Can an LGBTQ+ Discrimination Lawyer Help to Save Your Job?

Can an LGBTQ+ Discrimination Lawyer Help to Save Your Job?
  • Have you faced job discrimination due to your sexual orientation?

  • Are you a victim of retaliation for calling out workplace homophobia?
  • Is your boss showing hostility to you as a trans employee?

The law protects LGBTQ+ workers — and an employment lawyer can help to defend your rights.

Since 2020 the law has been clear: Title VII of the Civil Rights Act of 1964 forbids most employers from discriminating on the basis of sexual orientation or gender identity. After decades of uncertainty, a landmark Supreme Court decision finally confirmed that it's unlawful nationwide for anti-LGBTQ+ bias to play a part in workplace decisions such as hiring, firing, pay, or promotion.

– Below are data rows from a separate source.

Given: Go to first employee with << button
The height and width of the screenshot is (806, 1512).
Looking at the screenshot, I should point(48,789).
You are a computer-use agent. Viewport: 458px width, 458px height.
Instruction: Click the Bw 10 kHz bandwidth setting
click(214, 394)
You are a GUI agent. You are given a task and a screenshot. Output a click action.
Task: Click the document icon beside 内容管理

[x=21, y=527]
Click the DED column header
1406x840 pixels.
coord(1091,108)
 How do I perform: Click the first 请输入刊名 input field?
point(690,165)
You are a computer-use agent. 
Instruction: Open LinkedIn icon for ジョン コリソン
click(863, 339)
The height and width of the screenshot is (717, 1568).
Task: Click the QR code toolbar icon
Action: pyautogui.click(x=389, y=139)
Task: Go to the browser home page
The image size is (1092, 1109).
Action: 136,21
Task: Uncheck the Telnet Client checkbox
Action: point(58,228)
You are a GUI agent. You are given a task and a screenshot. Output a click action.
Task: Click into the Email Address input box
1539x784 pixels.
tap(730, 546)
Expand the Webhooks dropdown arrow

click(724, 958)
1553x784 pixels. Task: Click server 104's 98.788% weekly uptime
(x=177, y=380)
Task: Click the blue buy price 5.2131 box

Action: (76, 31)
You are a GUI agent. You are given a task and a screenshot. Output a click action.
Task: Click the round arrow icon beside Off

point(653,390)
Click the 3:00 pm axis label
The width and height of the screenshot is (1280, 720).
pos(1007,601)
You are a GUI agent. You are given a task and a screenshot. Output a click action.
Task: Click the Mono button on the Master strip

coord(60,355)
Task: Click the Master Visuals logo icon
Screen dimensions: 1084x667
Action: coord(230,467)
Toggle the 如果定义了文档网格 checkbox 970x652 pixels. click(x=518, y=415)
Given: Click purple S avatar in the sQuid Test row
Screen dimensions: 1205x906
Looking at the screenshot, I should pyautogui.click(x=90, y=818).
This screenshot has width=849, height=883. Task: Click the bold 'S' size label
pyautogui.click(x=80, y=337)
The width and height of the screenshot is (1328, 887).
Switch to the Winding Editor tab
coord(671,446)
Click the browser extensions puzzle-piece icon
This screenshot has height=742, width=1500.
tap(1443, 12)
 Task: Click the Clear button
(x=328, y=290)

Title VII also prohibits a work environment that’s hostile to LGBTQ+ employees; policies that place a disproportionate burden on LGBTQ+ employees; and retaliation against anyone for raising concerns about possible illegal treatment. What's more, many state and local laws are more explicit and may close some gaps in protection, including at smaller workplaces. If you have been harassed, held back, or wrongfully terminated because you are queer, these laws may help you to get justice.

People ask us:

The Employment Law Group® law firm is LGBTQ+ friendly and our attorneys have a strong track record in pursuing claims under Title VII and various state anti-discrimination laws. We represent victims of LGBTQ+ employment discrimination before the U.S. Equal Employment Opportunity Commission and in federal and state courts around the country. We participate in LGBTQ+ attorney organizations, including the District of Columbia LGBTQ+ Bar Association, and are listed in several LGBTQ+ legal directories.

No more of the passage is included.